Pregabalin reverses elevated Ca_V1.2 currents in hypertensive rat arterial smooth muscle cells. A, Representative Ca_V1.2 current density recordings from control and pregabalin-treated WKY and SHR arterial smooth muscle cells (10 mmol/L Ba²⁺ as charge carrier). B, Mean current density-voltage relationships of WKY (n=17), pregabalin-treated WKY (n=13), SHR (n=16) and pregabalin-treated SHR (n=18) cells. C, Scatter plot with linear fit for peak Ca_V1.2 current versus cell capacitance in WKY (n=17), pregabalin-treated WKY (n=13), SHR (n=16) and pregabalin-treated SHR (n=18) cells. WKY: slope=−2.40, r=−0.76, p=3.3×10-4. WKY+pregabalin: slope=−1.79, r=−0.90, p=7.5×10-4. SHR: slope=−5.41, r=−0.77, p=3.5×10-4. SHR+pregabalin: slope=−2.25, r=−0.72, p=1.1×10-4. D, Voltage-dependent Ca_V1.2 current activation in WKY (n=13), pregabalin-treated WKY (n=9), SHR (n=12) and pregabalin-treated SHR (n=6) cells. E, Voltage-dependent current inactivation of WKY (n=17), pregabalin-treated WKY (n=13), SHR (n=16) and pregabalin-treated SHR (n=18) cells. *indicates significance from WKY at indicated potentials (P<0.05). F, Graph illustrating the time course of Ca_V1.2 currents (at +20 mV) and inhibition by acute pregabalin (100 μmol/L). WKY (control n=8, pregabalin n=9), SHR (control n=14, pregabalin n=6) cells. The arrow (not applicable for controls) indicates where pregabalin was added. Pregabalin concentration in all figures was 100 μmol/L. * indicates P<0.05 when compared to untreated WKY, # indicates P<0.05 when compared to pregabalin-treated WKY and § indicates P<0.05 when compared to untreated SHR.

Figure 5

Pregabalin reverses elevated pressure-induced vasoconstriction in hypertension. A, Representative traces illustrating steady-state myogenic tone in response to increasing intravascular pressure in a WKY (black) and SHR (red) artery. Horizontal black bars indicate an increase in bath K⁺ from 6 to 60 mmol/L. B Pregabalin (24 h, 100 μmol/L) reduced pressure (20 – 100 mmHg)-induced myogenic tone (filled symbols) more so in arteries from hypertensive rats than in controls. Myogenic tone was abolished by nimodipine (1 μmol/L, empty symbols).
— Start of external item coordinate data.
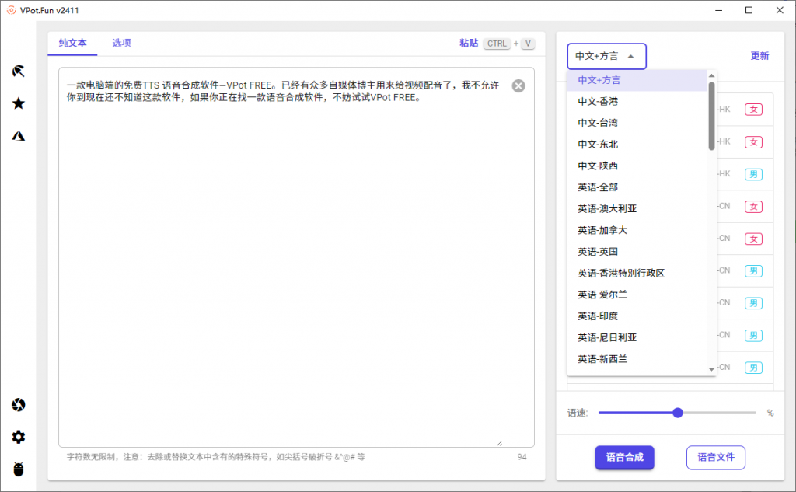Select the beach umbrella icon in sidebar
This screenshot has height=492, width=796.
[x=18, y=71]
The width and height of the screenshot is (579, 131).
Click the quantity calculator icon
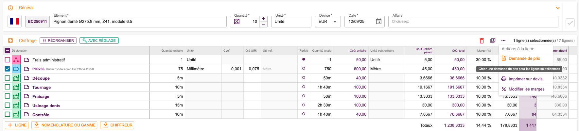coord(237,22)
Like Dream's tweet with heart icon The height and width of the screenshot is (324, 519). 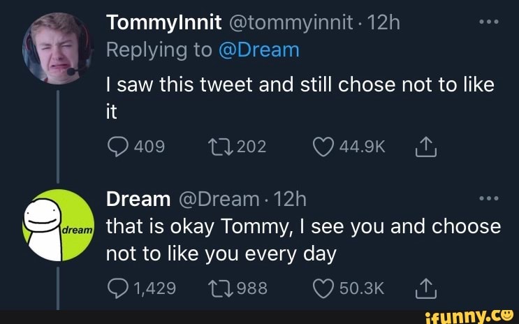[x=325, y=288]
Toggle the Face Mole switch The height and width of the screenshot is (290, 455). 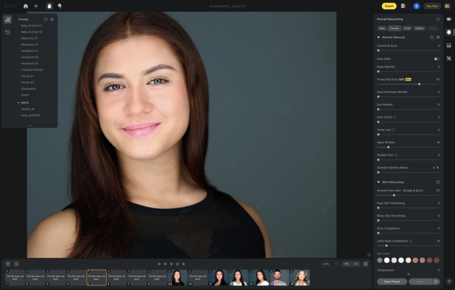pyautogui.click(x=437, y=59)
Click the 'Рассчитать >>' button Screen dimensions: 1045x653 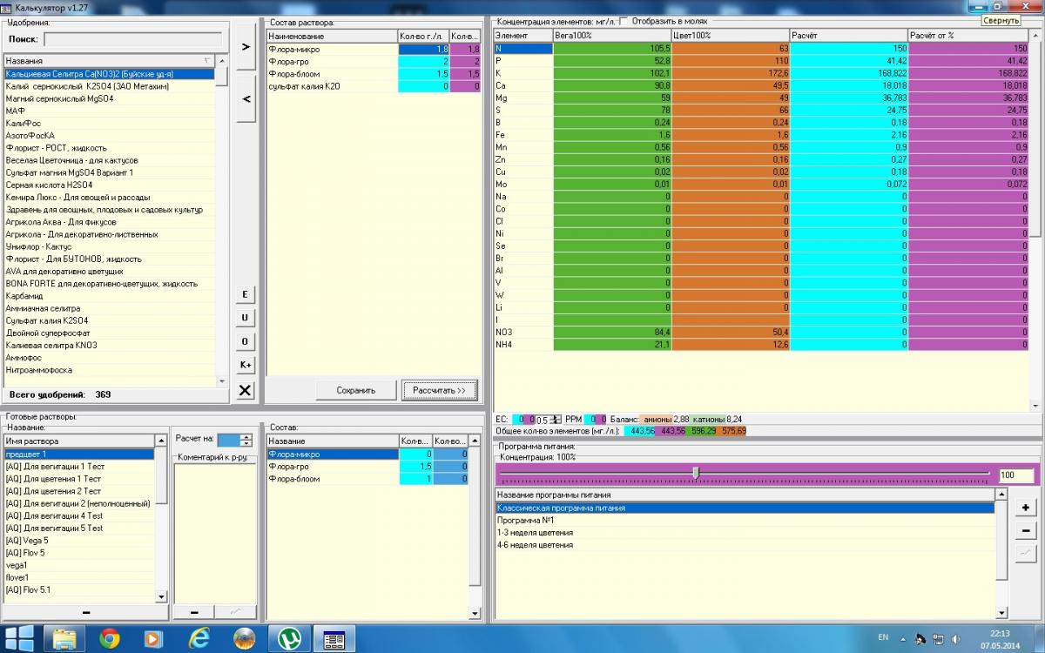pos(440,390)
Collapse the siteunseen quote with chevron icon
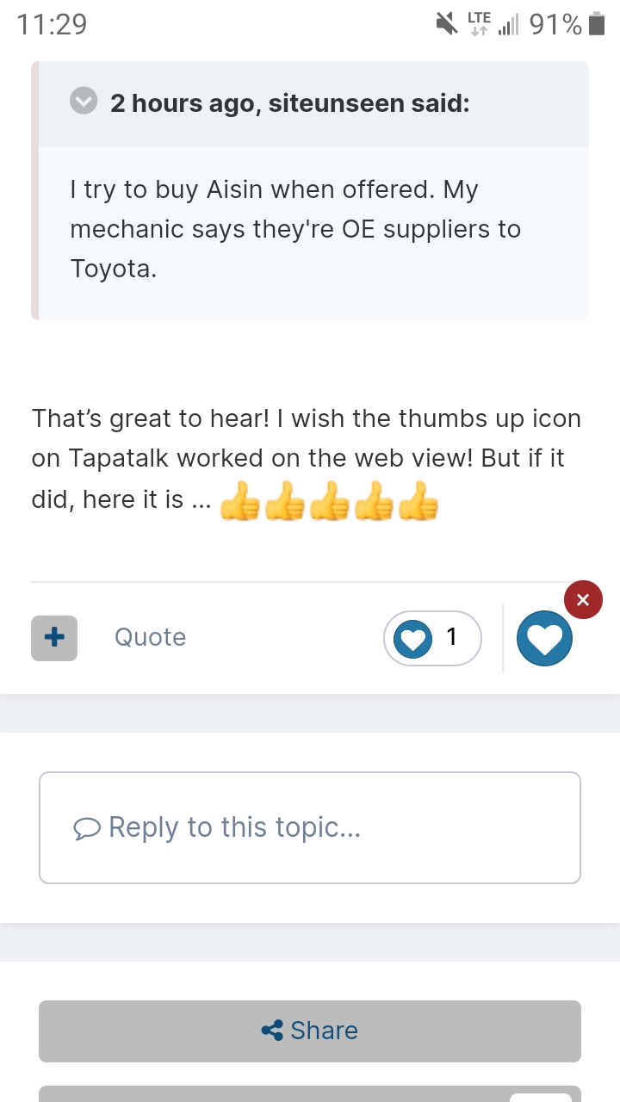 (x=84, y=102)
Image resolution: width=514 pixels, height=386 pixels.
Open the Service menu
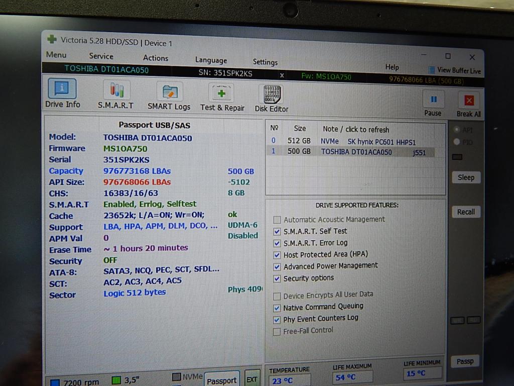tap(101, 56)
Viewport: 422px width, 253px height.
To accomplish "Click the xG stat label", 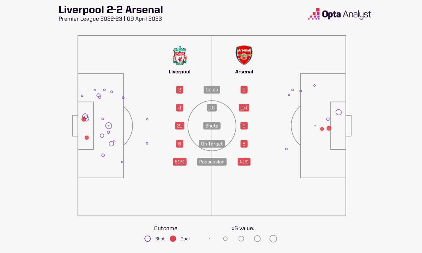I will click(212, 108).
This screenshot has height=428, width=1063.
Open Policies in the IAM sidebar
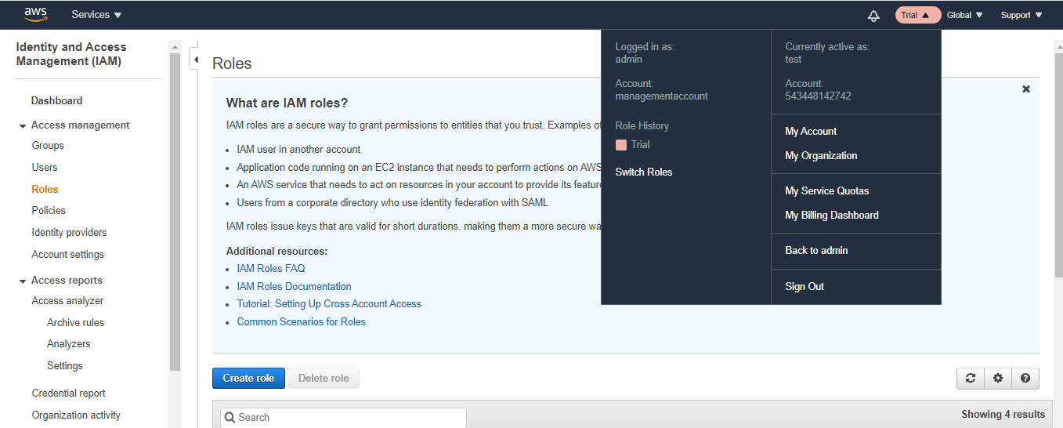pyautogui.click(x=49, y=211)
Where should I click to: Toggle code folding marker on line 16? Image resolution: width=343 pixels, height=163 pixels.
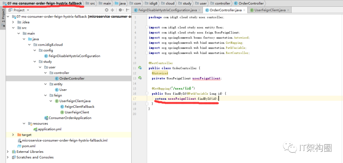coord(147,93)
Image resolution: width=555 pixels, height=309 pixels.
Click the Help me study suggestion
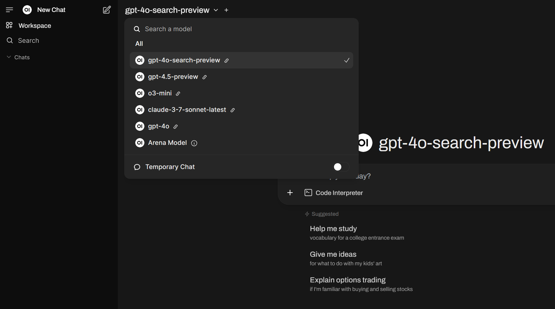pos(333,229)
Mean data (n: WKY, 6–10; WKY + pregabalin, 6–9; SHR, 6–10; SHR+pregabalin, 6–7). * indicates P<0.05 when compared with untreated WKY and # indicates P<0.05 for SHR+pregabalin when compared with untreated SHR.

Figure 6

Pregabalin reverses elevated depolarization-induced vasoconstriction in hypertension. A, Representative traces illustrating diameter responses to increasing extracellular K⁺. B, Pregabalin (24 h, 100 μmol/L) reduced depolarization (20, 40, and 60 mmol/L K⁺)-induced vasoconstriction more so in arteries from hypertensive rats than controls. Mean data (n: WKY, 6; WKY + pregabalin, 6; SHR, 6; SHR + pregabalin, 6). * indicates P<0.05 when compared with untreated WKY, and # indicates P<0.05 for SHR + pregabalin when compared with untreated SHR.